Ma mère est morte le 22 février dernier. En novembre de l'année précédente, elle avait décidé de mourir. À 89 ans, après avoir enterré trois maris, elle se désolait de sa solitude et en mourait, solitude qui l'habitait depuis sa toute petite enfance. Sa mère voulait un fils et, par malheur, avait d'abord eu deux filles, lesquelles ont passé leur vie à s'entre-déchirer sans pouvoir affronter leur mère, rivée à son fils. Ma mère est donc devenue tardivement anorexique et déprimée. Mais elle a alors commencé à « toucher » à ses émotions, et elle qui me disait « pleurer toute seule dans son coin » quand elle était enfant m'a dit merci, avant de mourir, pour lui avoir appris à pleurer.

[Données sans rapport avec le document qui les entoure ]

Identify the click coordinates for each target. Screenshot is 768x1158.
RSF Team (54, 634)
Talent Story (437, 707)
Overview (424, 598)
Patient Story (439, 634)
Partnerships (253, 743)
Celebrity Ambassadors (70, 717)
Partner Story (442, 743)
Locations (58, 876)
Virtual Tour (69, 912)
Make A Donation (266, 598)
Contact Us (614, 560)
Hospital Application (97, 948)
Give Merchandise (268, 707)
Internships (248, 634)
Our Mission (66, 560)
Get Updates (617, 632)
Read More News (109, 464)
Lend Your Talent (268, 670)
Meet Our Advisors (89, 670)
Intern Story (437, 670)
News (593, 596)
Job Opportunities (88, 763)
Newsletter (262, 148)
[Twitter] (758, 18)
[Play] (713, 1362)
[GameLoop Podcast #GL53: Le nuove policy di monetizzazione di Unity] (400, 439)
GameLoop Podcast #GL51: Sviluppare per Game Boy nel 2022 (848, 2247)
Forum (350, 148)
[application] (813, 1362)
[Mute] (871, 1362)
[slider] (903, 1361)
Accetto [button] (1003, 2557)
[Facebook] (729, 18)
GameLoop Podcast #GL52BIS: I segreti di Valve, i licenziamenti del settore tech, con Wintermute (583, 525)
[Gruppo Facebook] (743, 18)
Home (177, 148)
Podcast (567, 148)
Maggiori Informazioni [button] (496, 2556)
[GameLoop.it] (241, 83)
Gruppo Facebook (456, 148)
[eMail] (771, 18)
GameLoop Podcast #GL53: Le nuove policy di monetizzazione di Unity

La vie d'un homme devient différente après la mort de son père et après celle de sa mère. Je ne suis pas exceptionnel de ce point de vue. Ce qui sort de l'ordinaire, c'est la demande, maintes fois répétées, de ma mère, en novembre 2003, de la tuer. C'est-à-dire de l'euthanasier. Sa table de nuit regorgeait de médicaments de toutes sortes, comme le sont souvent les pharmacies des vieilles personnes. Assez pour la tuer. Mais, alors qu'elle n'était pas paralysée, c'est à moi qu'elle a demandé, un mois durant, de façon répétitive, de la tuer. Quand je suis arrivé avec ma femme à Bruxelles, nous avions été prévenus de venir rapidement car ses dernières heures étaient proches. Quand elle nous a vus, elle s'est exclamée: « Enfin, vous êtes là, je peux mourir. » Je lui ai donné mon accord, et nous l'avons veillée toute la nuit. Le matin, elle était toujours là. Cela se répéta de nombreuses nuits, jusqu'à ce que je lui demande pourquoi elle voulait tellement mourir, mais ne mourait pas... Et de me parler de ses « grands péchés »... deux avortements provoqués il y a 50 ans, à une époque où la noirceur n'était pas si grande que au Québec, mais tout de même. Je l'ai apaisée, rassurée, je lui ai parlé du caractère autoritaire de mon père. Et comme elle ne mourait toujours pas, je lui ai redemandé pourquoi. Elle m'a alors parlé de la mauvaise relation qu'elle avait avec ma soeur. Je lui ai dit que celle-ci payait pour sa mère à elle. Ma soeur et elle se sont réconciliées. Ma mère lui a demandé pardon de ne pas l'avoir aimée, et d'avoir songé à avorter d'elle aussi. Que de monstres sont ainsi sortis du placard, que de secrets de famille ont été éventés parce que j'ai renvoyé ma mère à la responsabilité de sa vie.
Quand elle est morte, elle était paisible. Je lui ai dit merci de sa curiosité, qui a fait de moi un chercheur d'amour et de vie. Elle m'a répondu d'un sourire, et elle est morte à la minute où mon avion s'est posé à Montréal.
Alors non. Tuer quelqu'un, même par amour? Comment savoir ce qui gît dans les tréfonds de l'inconscient? Peut-on même imaginer la possibilité qu'il y ait des balises profondément saines à l'euthanasie?